### Aim of the exercise
As an exercise, copy out the entries exactly as written.

(Extracted records)
•••
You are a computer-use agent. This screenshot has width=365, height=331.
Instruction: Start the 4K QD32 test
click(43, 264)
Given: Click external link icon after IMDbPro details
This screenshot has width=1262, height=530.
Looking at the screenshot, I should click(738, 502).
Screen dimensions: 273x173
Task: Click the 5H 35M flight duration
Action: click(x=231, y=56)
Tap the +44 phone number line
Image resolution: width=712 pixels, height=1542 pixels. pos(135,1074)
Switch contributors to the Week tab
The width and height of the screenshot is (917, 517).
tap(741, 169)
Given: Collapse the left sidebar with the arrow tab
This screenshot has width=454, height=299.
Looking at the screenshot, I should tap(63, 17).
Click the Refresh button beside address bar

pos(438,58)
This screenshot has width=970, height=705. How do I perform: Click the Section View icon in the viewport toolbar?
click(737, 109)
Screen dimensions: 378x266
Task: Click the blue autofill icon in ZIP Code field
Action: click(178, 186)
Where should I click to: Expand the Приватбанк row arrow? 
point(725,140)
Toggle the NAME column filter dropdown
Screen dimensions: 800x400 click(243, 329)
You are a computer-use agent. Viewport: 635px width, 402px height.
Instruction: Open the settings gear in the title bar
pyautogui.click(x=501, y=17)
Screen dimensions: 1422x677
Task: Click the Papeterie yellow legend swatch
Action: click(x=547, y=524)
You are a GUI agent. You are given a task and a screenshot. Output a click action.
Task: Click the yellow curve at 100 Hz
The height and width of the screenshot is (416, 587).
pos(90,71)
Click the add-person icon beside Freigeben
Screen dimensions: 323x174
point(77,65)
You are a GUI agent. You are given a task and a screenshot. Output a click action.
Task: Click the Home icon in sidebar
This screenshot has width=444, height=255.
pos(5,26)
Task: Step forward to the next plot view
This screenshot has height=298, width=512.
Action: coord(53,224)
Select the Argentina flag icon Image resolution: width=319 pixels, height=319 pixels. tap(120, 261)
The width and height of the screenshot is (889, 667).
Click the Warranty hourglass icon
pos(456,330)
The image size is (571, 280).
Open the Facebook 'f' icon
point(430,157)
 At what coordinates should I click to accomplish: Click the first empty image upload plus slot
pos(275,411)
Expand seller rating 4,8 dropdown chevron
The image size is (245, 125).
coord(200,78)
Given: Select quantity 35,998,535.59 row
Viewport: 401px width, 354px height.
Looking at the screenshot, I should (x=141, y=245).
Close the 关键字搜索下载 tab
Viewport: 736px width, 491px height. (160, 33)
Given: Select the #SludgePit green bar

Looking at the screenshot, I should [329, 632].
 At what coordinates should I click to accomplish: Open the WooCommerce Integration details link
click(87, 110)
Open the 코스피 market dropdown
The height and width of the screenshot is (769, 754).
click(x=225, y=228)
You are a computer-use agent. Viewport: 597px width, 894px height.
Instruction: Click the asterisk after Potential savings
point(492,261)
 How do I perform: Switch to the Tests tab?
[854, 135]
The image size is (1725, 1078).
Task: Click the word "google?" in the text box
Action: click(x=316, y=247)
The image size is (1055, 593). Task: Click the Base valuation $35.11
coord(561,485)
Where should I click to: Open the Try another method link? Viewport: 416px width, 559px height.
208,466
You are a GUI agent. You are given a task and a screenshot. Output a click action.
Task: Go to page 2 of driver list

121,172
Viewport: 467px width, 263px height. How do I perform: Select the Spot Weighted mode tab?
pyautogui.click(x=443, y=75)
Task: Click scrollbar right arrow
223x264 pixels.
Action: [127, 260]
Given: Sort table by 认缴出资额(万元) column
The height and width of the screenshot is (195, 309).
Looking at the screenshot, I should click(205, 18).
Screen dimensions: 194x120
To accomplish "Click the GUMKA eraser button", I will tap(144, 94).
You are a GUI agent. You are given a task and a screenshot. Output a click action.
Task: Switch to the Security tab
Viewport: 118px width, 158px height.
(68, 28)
•••
### Completed task
You are a computer-use agent. This screenshot has width=365, height=331.
Instruction: Start the 4K QD32 test
click(43, 264)
Given: Click external link icon after IMDbPro details
This screenshot has width=1262, height=530.
Looking at the screenshot, I should click(738, 502).
Screen dimensions: 273x173
Task: Click the 5H 35M flight duration
Action: click(x=231, y=56)
Tap the +44 phone number line
Image resolution: width=712 pixels, height=1542 pixels. pos(135,1074)
Switch contributors to the Week tab
The width and height of the screenshot is (917, 517).
tap(741, 169)
Given: Collapse the left sidebar with the arrow tab
This screenshot has width=454, height=299.
Looking at the screenshot, I should tap(63, 17).
Click the Refresh button beside address bar

pos(438,58)
This screenshot has width=970, height=705. How do I perform: Click the Section View icon in the viewport toolbar?
click(737, 109)
Screen dimensions: 378x266
Task: Click the blue autofill icon in ZIP Code field
Action: click(178, 186)
Where should I click to: Expand the Приватбанк row arrow? 
point(725,140)
Toggle the NAME column filter dropdown
Screen dimensions: 800x400 click(243, 329)
You are a computer-use agent. Viewport: 635px width, 402px height.
Instruction: Open the settings gear in the title bar
pyautogui.click(x=501, y=17)
Screen dimensions: 1422x677
Task: Click the Papeterie yellow legend swatch
Action: click(x=547, y=524)
You are a GUI agent. You are given a task and a screenshot. Output a click action.
Task: Click the yellow curve at 100 Hz
The height and width of the screenshot is (416, 587).
pos(90,71)
Click the add-person icon beside Freigeben
Screen dimensions: 323x174
point(77,65)
You are a GUI agent. You are given a task and a screenshot. Output a click action.
Task: Click the Home icon in sidebar
This screenshot has width=444, height=255.
pos(5,26)
Task: Step forward to the next plot view
This screenshot has height=298, width=512.
Action: coord(53,224)
Select the Argentina flag icon Image resolution: width=319 pixels, height=319 pixels. tap(120, 261)
The width and height of the screenshot is (889, 667).
Click the Warranty hourglass icon
pos(456,330)
The image size is (571, 280).
Open the Facebook 'f' icon
point(430,157)
 At what coordinates should I click to accomplish: Click the first empty image upload plus slot
pos(275,411)
Expand seller rating 4,8 dropdown chevron
The image size is (245, 125).
coord(200,78)
Given: Select quantity 35,998,535.59 row
Viewport: 401px width, 354px height.
Looking at the screenshot, I should (x=141, y=245).
Close the 关键字搜索下载 tab
Viewport: 736px width, 491px height. (160, 33)
Given: Select the #SludgePit green bar

Looking at the screenshot, I should [329, 632].
 At what coordinates should I click to accomplish: Open the WooCommerce Integration details link
click(87, 110)
Open the 코스피 market dropdown
The height and width of the screenshot is (769, 754).
click(x=225, y=228)
You are a computer-use agent. Viewport: 597px width, 894px height.
Instruction: Click the asterisk after Potential savings
point(492,261)
 How do I perform: Switch to the Tests tab?
[854, 135]
The image size is (1725, 1078).
Task: Click the word "google?" in the text box
Action: click(x=316, y=247)
The image size is (1055, 593). Task: Click the Base valuation $35.11
coord(561,485)
Where should I click to: Open the Try another method link? Viewport: 416px width, 559px height.
208,466
You are a GUI agent. You are given a task and a screenshot. Output a click action.
Task: Go to page 2 of driver list

121,172
Viewport: 467px width, 263px height. How do I perform: Select the Spot Weighted mode tab?
pyautogui.click(x=443, y=75)
Task: Click scrollbar right arrow
223x264 pixels.
Action: [127, 260]
Given: Sort table by 认缴出资额(万元) column
The height and width of the screenshot is (195, 309).
Looking at the screenshot, I should click(205, 18).
Screen dimensions: 194x120
To accomplish "Click the GUMKA eraser button", I will tap(144, 94).
You are a GUI agent. You are given a task and a screenshot. Output a click action.
Task: Switch to the Security tab
Viewport: 118px width, 158px height.
(68, 28)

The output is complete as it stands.